The film could’ve easily gone in that direction, putting pressure on Howie and/or Noah hooking up with some wealthy boyfriend who could take purchase of Erin’s house and keep everything going the way it is. But the film doesn’t do that. Instead, the movie puts a clear thematic focus on the passage of time. This week on Fire Island is portrayed as a joyous and magical yet unsustainable retreat from the rest of the world. The week will end and the annual visits may taper off, but the friendships and memories made here will carry all of these characters through the drudgery of life outside the island.

All good things must come to an end, but they can still last forever.

There’s not much else to say about Fire Island — it’s a modern queer adaptation of “Pride and Prejudice”, straightforward in its adaptation of the storylines and character arcs. Yet the film updates the themes and dynamics to fit with modern gay culture, which turns out to be a shockingly marvelous fit. The end result is a funny, sexy, romantic, timely, unapologetically flamboyant good time.
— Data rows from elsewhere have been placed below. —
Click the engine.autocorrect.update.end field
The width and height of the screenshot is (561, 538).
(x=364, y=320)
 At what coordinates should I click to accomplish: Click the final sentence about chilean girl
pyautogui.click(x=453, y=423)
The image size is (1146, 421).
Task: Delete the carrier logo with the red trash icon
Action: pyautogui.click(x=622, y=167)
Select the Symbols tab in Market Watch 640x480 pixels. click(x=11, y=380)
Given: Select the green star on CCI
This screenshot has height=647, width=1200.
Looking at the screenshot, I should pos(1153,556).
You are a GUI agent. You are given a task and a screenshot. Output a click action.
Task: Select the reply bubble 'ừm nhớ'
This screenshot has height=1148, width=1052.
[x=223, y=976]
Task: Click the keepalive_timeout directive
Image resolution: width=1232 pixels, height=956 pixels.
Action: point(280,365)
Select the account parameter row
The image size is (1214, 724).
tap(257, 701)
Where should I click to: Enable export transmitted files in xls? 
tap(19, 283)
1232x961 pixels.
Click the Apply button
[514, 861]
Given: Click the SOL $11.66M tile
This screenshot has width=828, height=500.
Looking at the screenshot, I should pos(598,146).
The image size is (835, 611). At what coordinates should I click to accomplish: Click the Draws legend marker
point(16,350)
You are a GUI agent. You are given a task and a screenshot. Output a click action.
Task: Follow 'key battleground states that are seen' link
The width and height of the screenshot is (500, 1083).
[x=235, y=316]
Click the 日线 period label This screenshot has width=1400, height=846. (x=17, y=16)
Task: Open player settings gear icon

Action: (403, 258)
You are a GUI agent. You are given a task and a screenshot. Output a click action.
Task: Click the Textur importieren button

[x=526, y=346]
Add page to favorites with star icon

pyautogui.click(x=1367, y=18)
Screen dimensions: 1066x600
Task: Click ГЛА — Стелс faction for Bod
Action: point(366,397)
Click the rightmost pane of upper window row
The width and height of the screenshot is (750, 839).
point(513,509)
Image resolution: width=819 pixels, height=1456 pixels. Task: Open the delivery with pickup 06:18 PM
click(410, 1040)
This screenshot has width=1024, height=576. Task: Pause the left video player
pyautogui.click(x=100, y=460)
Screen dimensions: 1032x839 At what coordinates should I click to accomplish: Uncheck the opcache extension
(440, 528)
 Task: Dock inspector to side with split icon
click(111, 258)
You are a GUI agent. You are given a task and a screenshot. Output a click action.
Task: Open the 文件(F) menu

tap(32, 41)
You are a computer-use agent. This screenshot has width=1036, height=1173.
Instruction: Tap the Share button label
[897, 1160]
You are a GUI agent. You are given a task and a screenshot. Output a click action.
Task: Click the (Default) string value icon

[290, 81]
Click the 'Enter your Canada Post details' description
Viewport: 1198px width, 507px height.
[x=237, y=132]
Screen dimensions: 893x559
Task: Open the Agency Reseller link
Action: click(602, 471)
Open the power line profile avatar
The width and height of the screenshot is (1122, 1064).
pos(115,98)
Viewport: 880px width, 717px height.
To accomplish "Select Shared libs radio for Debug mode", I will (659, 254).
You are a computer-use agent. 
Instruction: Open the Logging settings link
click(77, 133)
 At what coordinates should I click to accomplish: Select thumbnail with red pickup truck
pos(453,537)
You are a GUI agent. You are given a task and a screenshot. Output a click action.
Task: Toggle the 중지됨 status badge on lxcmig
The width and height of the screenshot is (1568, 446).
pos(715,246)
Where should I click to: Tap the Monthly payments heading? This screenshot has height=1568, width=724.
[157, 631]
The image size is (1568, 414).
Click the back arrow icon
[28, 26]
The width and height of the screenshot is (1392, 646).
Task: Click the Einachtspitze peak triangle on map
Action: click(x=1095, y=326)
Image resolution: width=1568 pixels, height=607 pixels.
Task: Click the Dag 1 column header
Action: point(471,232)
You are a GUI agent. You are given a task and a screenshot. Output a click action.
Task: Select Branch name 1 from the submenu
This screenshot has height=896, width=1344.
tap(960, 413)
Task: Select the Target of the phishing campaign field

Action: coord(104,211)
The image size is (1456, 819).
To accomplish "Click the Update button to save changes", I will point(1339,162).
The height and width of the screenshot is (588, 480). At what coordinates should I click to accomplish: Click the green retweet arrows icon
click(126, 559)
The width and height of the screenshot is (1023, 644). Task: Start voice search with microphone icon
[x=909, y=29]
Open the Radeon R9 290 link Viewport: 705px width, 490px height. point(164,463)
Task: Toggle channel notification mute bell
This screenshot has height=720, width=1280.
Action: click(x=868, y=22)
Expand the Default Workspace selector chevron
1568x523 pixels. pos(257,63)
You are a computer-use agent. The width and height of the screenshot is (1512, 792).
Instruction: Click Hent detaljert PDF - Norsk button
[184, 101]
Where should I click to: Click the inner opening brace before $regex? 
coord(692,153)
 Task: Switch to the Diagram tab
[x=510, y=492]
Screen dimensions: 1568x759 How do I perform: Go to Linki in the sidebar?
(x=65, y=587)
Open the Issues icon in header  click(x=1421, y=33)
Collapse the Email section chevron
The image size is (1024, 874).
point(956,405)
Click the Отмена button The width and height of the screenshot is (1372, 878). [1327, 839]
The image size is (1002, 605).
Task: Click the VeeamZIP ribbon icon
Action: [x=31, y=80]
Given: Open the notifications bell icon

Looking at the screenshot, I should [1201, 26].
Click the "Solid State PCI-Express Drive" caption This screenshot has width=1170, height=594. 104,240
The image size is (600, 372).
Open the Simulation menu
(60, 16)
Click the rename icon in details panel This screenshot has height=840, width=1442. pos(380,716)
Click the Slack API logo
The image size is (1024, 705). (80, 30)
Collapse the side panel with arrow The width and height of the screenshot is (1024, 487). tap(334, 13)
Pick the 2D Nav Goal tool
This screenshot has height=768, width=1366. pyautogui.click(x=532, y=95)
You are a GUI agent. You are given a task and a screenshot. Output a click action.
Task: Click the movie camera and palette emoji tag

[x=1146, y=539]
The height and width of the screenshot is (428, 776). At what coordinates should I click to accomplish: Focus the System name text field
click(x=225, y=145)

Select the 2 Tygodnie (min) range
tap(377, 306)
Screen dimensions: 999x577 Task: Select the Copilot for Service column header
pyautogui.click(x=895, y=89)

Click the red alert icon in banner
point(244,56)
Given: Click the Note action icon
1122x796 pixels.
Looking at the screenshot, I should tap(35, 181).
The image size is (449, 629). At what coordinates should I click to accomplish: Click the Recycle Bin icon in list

I sincerely hope that this will be a hit with the LGBTQ community who are still painfully underrepresented in cinema. But how will it play to the straight crowd? Again, this is where the “Pride and Prejudice” angle pays dividends, as the familiar source text serves as a helpful jumping-on point for anyone unfamiliar with gay culture. Trouble is, I’m not sure how big the overlap is between straight people — particularly straight men — and those who like “Pride and Prejudice”.

I can only say for my part that I am a straight man with a soft spot for “Pride and Prejudice”, and I had a great time with this movie.